(Data under study begins)
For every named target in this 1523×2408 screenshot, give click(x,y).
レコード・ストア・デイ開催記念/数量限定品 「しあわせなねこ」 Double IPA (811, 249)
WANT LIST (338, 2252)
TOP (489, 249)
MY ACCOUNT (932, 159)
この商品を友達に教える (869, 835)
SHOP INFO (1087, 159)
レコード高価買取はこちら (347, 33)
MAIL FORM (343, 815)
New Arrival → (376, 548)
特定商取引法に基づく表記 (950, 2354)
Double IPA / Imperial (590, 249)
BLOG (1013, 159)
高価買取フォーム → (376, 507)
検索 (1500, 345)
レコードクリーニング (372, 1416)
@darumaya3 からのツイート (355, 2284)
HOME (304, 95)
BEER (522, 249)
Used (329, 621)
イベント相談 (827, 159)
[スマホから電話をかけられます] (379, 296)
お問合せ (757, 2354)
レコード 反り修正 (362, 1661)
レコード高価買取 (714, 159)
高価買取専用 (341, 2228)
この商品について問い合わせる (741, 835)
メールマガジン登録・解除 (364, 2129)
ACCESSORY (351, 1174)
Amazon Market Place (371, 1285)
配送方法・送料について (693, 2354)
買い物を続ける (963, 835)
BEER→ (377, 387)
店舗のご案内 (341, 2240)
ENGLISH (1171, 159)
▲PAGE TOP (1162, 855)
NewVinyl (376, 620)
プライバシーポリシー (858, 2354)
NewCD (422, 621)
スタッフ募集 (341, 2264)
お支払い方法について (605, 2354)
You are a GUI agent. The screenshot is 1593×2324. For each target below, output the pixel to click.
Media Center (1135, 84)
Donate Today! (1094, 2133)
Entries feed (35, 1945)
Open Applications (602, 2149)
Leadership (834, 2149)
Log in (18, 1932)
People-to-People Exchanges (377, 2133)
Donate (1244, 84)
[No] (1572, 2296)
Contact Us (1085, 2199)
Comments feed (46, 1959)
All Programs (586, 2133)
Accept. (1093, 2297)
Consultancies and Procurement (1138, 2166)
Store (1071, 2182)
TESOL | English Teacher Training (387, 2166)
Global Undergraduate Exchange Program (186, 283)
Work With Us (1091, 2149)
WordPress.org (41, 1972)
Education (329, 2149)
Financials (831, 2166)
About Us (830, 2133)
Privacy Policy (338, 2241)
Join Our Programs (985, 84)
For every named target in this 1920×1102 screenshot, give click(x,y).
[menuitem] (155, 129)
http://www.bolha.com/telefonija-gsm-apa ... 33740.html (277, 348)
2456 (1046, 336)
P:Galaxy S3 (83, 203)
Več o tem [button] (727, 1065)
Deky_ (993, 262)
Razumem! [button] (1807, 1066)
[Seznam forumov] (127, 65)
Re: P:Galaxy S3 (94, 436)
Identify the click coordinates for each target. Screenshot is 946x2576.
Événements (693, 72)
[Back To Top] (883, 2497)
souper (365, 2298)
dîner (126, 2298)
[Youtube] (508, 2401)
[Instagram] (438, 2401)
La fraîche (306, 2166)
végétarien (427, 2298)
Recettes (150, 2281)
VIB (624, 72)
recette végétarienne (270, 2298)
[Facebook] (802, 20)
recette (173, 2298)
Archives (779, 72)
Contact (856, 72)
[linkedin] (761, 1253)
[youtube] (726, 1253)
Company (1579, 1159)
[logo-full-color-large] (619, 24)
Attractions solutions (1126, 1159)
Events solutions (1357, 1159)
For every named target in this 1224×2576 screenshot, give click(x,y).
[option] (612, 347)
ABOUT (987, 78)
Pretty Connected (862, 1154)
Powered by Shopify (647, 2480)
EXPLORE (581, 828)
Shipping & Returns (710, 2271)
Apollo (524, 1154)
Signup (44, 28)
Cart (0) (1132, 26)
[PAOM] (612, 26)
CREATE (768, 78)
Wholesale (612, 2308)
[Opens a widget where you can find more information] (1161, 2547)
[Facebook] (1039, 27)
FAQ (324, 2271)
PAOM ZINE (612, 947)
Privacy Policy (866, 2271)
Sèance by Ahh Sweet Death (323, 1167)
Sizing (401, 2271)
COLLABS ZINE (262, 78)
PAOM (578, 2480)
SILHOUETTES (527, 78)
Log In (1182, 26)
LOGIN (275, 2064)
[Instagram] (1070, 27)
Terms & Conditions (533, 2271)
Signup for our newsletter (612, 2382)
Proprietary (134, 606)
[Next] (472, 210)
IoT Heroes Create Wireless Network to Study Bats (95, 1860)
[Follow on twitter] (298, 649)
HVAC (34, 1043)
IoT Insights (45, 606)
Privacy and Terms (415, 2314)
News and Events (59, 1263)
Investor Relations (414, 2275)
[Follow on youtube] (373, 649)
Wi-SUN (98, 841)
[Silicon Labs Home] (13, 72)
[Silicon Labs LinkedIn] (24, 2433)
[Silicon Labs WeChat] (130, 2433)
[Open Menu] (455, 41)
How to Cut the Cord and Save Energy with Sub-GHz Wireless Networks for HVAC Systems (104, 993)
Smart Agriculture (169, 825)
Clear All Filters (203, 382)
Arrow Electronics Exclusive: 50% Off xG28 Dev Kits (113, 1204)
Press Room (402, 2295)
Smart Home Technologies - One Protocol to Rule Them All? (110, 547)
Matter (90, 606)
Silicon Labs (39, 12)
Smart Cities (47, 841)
(Data under study ends)
### Work instructions
All lines above that hold the string "Terms" should be copied.

### Expected output
Terms & Conditions (533, 2271)
Privacy and Terms (415, 2314)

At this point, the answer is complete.